Now we're back at the same site and I turned on the air conditioning to cool the bedroom down. And it's running fine. It's been on about an hour and hasn't tripped the first time. The park was full last night and there were a lot of late model, high energy consuming RV's in the lot. I'm wondering if the draw on the power was so much that the park power couldn't keep up?

Any ideas?

As a side note, the air was running in the salon as well, and the breaker never tripped. Just the bedroom air conditioning breaker.
 
Wish you had an autoformer, wonder if you're getting hit with brownouts.
 
Wish you had an autoformer, wonder if you're getting hit with brownouts.
Perhaps. But it was strange that it only affected the bedroom breaker. Wondering if that breaker is wearing out and is more susceptible to fluctuation in the voltage?
 
Perhaps. But it was strange that it only affected the bedroom breaker.

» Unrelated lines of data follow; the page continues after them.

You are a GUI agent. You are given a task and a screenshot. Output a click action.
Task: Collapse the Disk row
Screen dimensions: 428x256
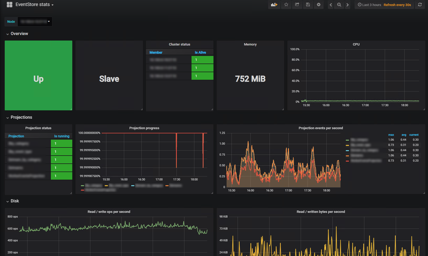pyautogui.click(x=15, y=201)
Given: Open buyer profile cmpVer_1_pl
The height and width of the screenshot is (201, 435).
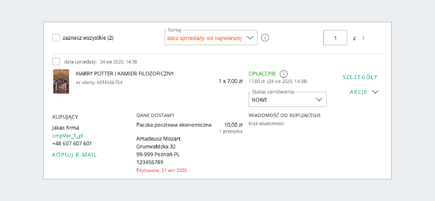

Wondering if that breaker is wearing out and is more susceptible to fluctuation in the voltage?
Easy to replace.
 
The AC breaker was probably reacting to a low-voltage situation.

When available voltage drops, amperage increases. With a heavy draw like an AC that might draw 20A at 120V, when voltage drops to 100, for example, the same unit will try to draw 24A. So, a 20A breaker will tolerate up to 20A of draw, but will open at 24A. Those numbers are purely hypothetical, but illustrate the relationship between volts and amperes.

I'm betting that you were experiencing low voltage in the park. Are you using a surge suppressor that shows low-voltage error codes? If so, did you check to see if there were any such codes?